执法堂长老身形一闪,瞬间出现在擂台之上。他身穿黑红相间的执法袍,面容冷峻,周身散发着一股肃杀之气。
"竟敢在宗门大比之上,公然对弟子下杀手!你眼里还有没有宗门规矩!"执法堂长老目光如电,死死盯着鬼手。
鬼手强行压下体内翻涌的气血,阴测测地笑道:"长老明鉴,此子身怀邪术,刚才那一击分明是魔道手段!老夫身为宗门长辈,不过是出手试探,清理门户罢了。"
"试探?"执法堂长老冷笑一声,目光扫过擂台中央那个深坑,以及坑底生死不知的赵无极,最后落在唐钰那只灰败的手臂上,"在众目睽睽之下偷袭一个力竭的弟子,这也叫试探?"
此时,全场数千名弟子鸦雀无声。所有人都被刚才那惊天动地的一幕震慑住了。
那个平日里默默无闻、受尽冷眼的杂役唐钰,竟然一拳轰碎了外门第一天才赵无极,甚至逼退了筑基后期的鬼手长老!
这简直是颠覆了所有人的认知。
"花里胡哨。"
废墟中,唐钰缓缓抬起头。他眼中的漆黑正在迅速褪去,取而代之的是一如既往的冷漠与疲惫。

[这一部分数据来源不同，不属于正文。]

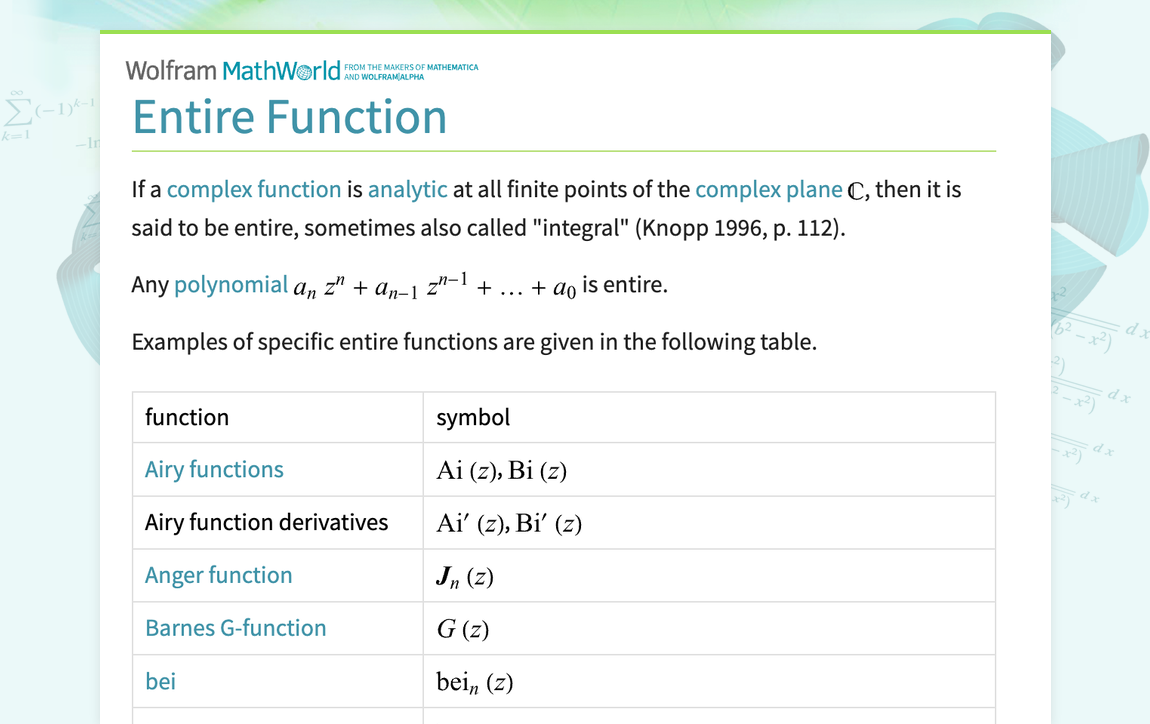The width and height of the screenshot is (1150, 724).
Task: Click the complex plane symbol ℂ
Action: pos(855,191)
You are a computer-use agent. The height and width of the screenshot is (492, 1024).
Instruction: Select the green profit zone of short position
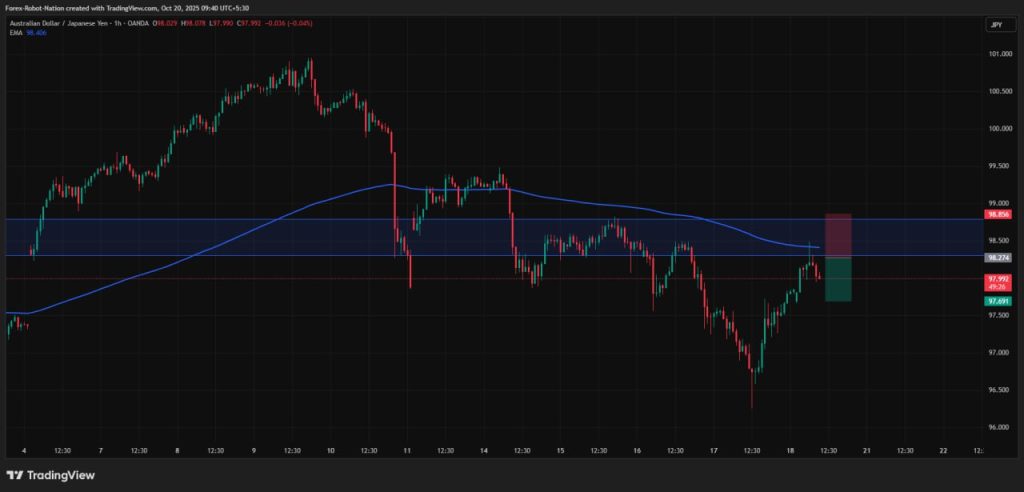click(837, 280)
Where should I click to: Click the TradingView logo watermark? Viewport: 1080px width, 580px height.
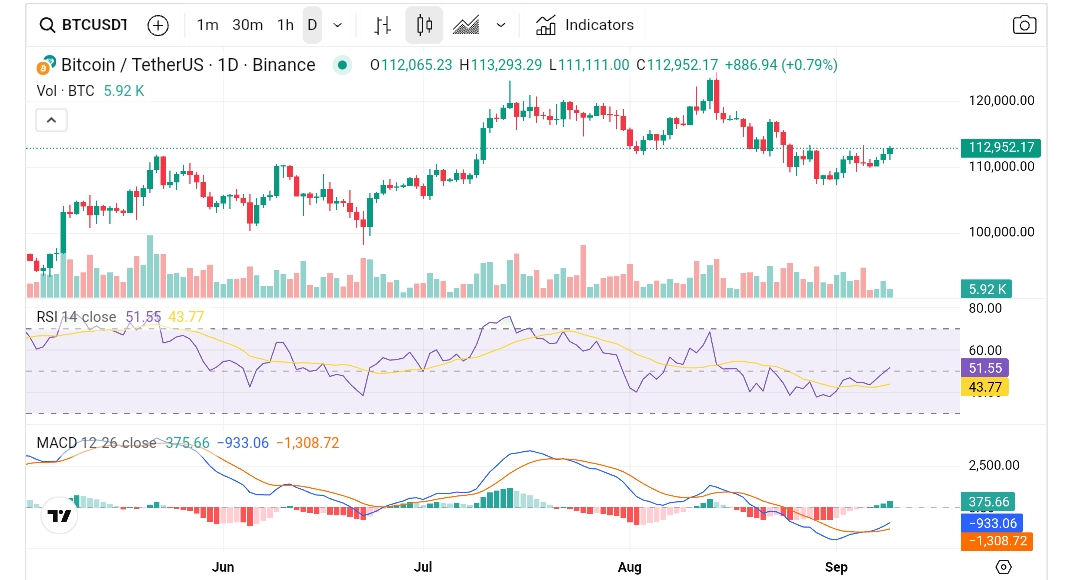coord(59,517)
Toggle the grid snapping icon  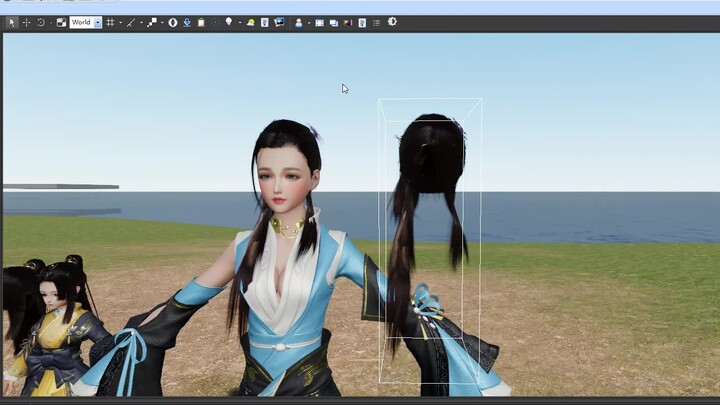pos(110,22)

他撑着石柱,摇摇晃晃地站了起来。右臂的剧痛钻心刺骨,那是"碎星"带来的反噬——经脉受损,血肉枯竭。但他脸上没有丝毫痛苦之色,反而嘴角勾起一抹嘲弄的弧度。
"鬼手长老,你的狗不行了,你也想上来送死吗?"
此言一出,全场哗然。
鬼手的脸色瞬间变得铁青,眼中杀机毕露。若非执法堂长老在场,他此刻绝对会再次出手,将这个不知天高地厚的小子碎尸万段。

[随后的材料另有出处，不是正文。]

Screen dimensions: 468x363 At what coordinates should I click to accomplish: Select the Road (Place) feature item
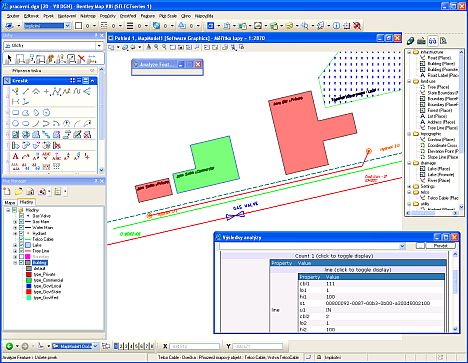coord(440,58)
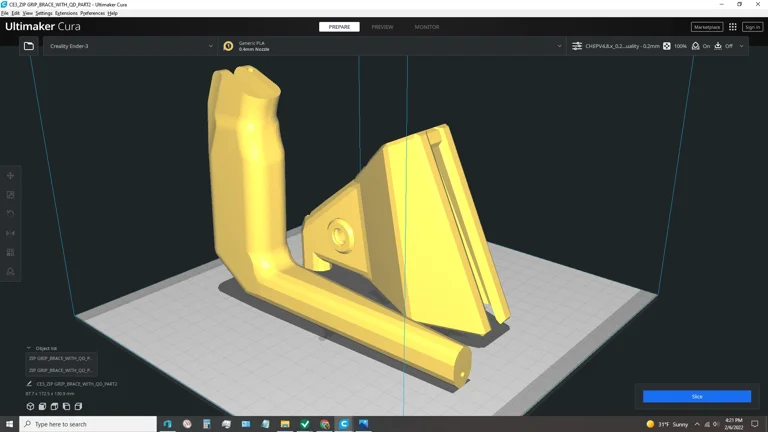Expand the Creality Ender-3 printer dropdown
The image size is (768, 432).
[130, 46]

"好!好得很!"鬼手怒极反笑,"唐钰,你很好。希望你出了这青云宗,还能有这般硬气!"
说罢,他深深看了一眼唐钰那只灰败的手臂,似乎记住了什么,随后身形一闪,化作一道黑烟消失在原地。
执法堂长老深深看了唐钰一眼,沉声道:"外门大比,唐钰胜。赵无极重伤,抬下去医治。唐钰,你随我来。"
……
执法堂,刑律殿。
这是一座阴沉压抑的大殿,四周墙壁上挂满了各种刑具,空气中弥漫着一股淡淡的血腥味。
唐钰站在大殿中央,右臂依旧垂着,灰败的色泽已经蔓延到了肩膀。
执法堂长老坐在高台之上,手指轻轻敲击着扶手,目光锐利如刀:"唐钰,你可知罪?"
"不知。"唐钰回答得干脆利落。
"在大比之上暴露底牌,引来长老觊觎;身怀异术,却隐瞒不报。"长老声音低沉,"刚才那一拳,不是青云宗的功法,甚至……不属于这个时代的武道。"
唐钰心中一凛,但面色依旧平静:"弟子只是杂役,为了活命,自学了一些粗浅的锻体法门。至于那一拳,不过是绝境之下的拼命招式罢了。"